Entwicklung durch Meditation

Der Regentropfen

Einmal hatte ein Meditationsmeister einen schwerfälligen Schüler. Dieser hatte jedoch einen starken Willen und war entschlossen, die Erleuchtung zu erlangen. Der Meister betreute ihn so gut, wie er es konnte. Es gelang ihm trotzdem nicht, dem Schüler zu helfen. Nachdem er sein ganzes Wissen erschöpft hatte, ging er in den Wald, um über den Weg seines Schülers nachzudenken. Dort verbrachte er viele Wochen. Die Trockenzeit verging, die Luft wurde schwer und klebrig und eines Tages fielen die ersten großen Regentropfen. Zuerst hingen sie in der Luft und dann fielen sie auf den Staub, der sie verschluckte.

Der Meister beobachtete das und dachte weiter über seinen Schüler nach. Als die Regentropfen im Staub verschwanden, sah er plötzlich einen großen Regentropfen in der Form seines Schülers vor sich und begriff, dass er ihn nicht formen konnte.

„Wenn die Zeit kommt, kommt auch die Erleuchtung“ – dachte er. „Ein Tropfen, zwei, drei … Zehn Tropfen, diese verschwinden im Staub. Zehntausend Tropfen verwandeln den Staub in Tropfen!“ Er ging zurück in das Dorf und suchte den Schüler.  
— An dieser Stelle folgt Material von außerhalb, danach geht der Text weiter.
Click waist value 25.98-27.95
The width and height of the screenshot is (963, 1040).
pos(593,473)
„Du bist ein Regentropfen“, sagte er zu ihm. „Geh in den Wald und verschwinde im Staub“. Der Schüler ging in den Wald, ohne die Worte des Meisters zu verstehen. Er sah die in der Luft hängenden Tropfen und verfolgte sie im Staub. Sie verschwanden zuerst und dann kamen Zehntausende und er schrie zu ihnen: „Ich bin ihr“ und erlangte die Erleuchtung.
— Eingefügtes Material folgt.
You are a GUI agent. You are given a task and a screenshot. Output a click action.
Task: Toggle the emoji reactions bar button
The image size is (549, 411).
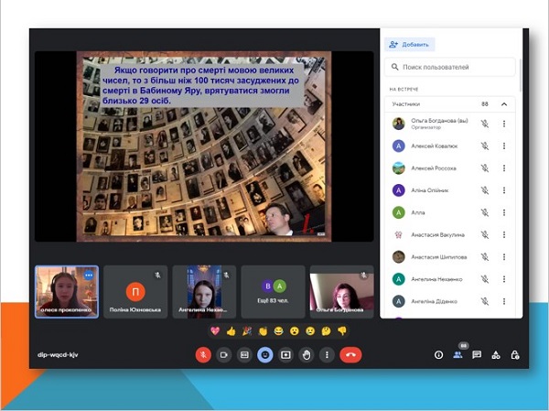(265, 355)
Leistung und der meditative Weg

In der Regentropfen-Geschichte musste zuerst der Meister die Erleuchtung erlangen, um seinem Schüler den richtigen Hinweis zu geben. Einige Leute befinden sich auf dem meditativen Weg, ohne es zu wissen. Sie tun ihre Arbeit mit der Hingabe und so fesselnd und selbstlos, als wären sie nur das, was sie tun. Es sind nur wenige, die auf diese Art weiterkommen.
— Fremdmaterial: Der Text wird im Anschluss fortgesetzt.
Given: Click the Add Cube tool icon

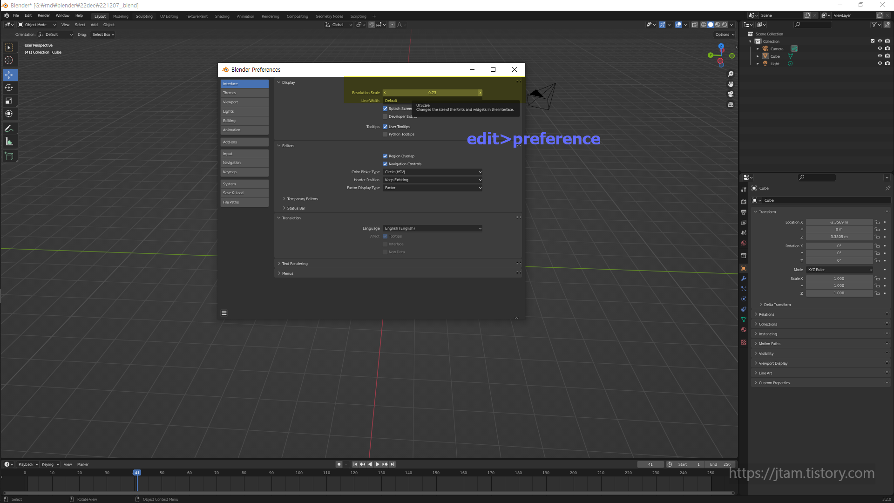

Manche versuchen dem meditativen Weg nach den Anweisungen aus einem Buch zu folgen. Es ist jedoch schwierig, gerade das passende Buch für sich selbst zu finden. Da es kein universelles Rezept für die eigene Entwicklung gibt, gelingt es wiederum nur wenigen, auf diese Art sich zu entwickeln. Die Lehre an sich kann auch ein guter Weg sein. Wie sie ausgelegt und verstanden wird, bestimmt, ob der Schüler die Erleuchtung erlangen wird. Da jede Lehre in Worte gefasst ist, lässt sie viel Spielraum für falsche Schritte.

Ein Lehrer, der sich in der Lehre auskennt, kann dem Schüler eine große Hilfe sein. Er ist wie ein Coach, der den Schüler befähigt, den Weg zu meistern. Im Spielraum einer Lehre erkennt er rechtzeitig die falschen Schritte. Zudem lebt er die Lehre vor. Trotzdem genügt es nicht, mithilfe eines Lehrers weiterzukommen. Der Schüler ist der Einzige, der sich entwickeln kann. Ausgestattet mit einem starken Willen, Gelassenheit und einer unendlichen Geduld ausgerüstet kann er sogar zu einem Regentropfen werden. Das zu erreichen ist nicht so schwer, wie den Weg zu meistern, der danach kommt.

Wiederkehr in den Alltag

In der Zen-Tradition heißt es, Ausreifen des Geistes: Der Meister schickt seinen Schüler zurück ins wahre Leben, nachdem dieser die Erleuchtung erlangt hat.

Die Parallelen mit anderen Traditionen lassen sich leicht erkennen: Wer die wahre Natur aller Dinge erkennt, übernimmt in der Regel andere Aufgaben und kümmert sich um das Profane. Ein erleuchteter Mönch wird zu einem Abt. Ein Meditationsschüler wird zum Meister. Einer, der der Welt entsagt, kommt plötzlich zurück und sucht sich eine Arbeit. Die Aufgabe dieser Menschen ist nicht mehr, an sich selbst zu arbeiten, sondern vor allem die Weisheit und Reife des eigenen Geistes der Menschheit zur Verfügung zu stellen. Erst dann ist es möglich zu erkennen, ob jemand tatsächlich verdient hat, den Menschen zu dienen (und damit auch über die Dinge zu stehen, an denen die meisten haften).

Da vereinigen sich das Ende und der Beginn des Weges. Der Regentropfen ist wieder rein und kann den Durst stillen.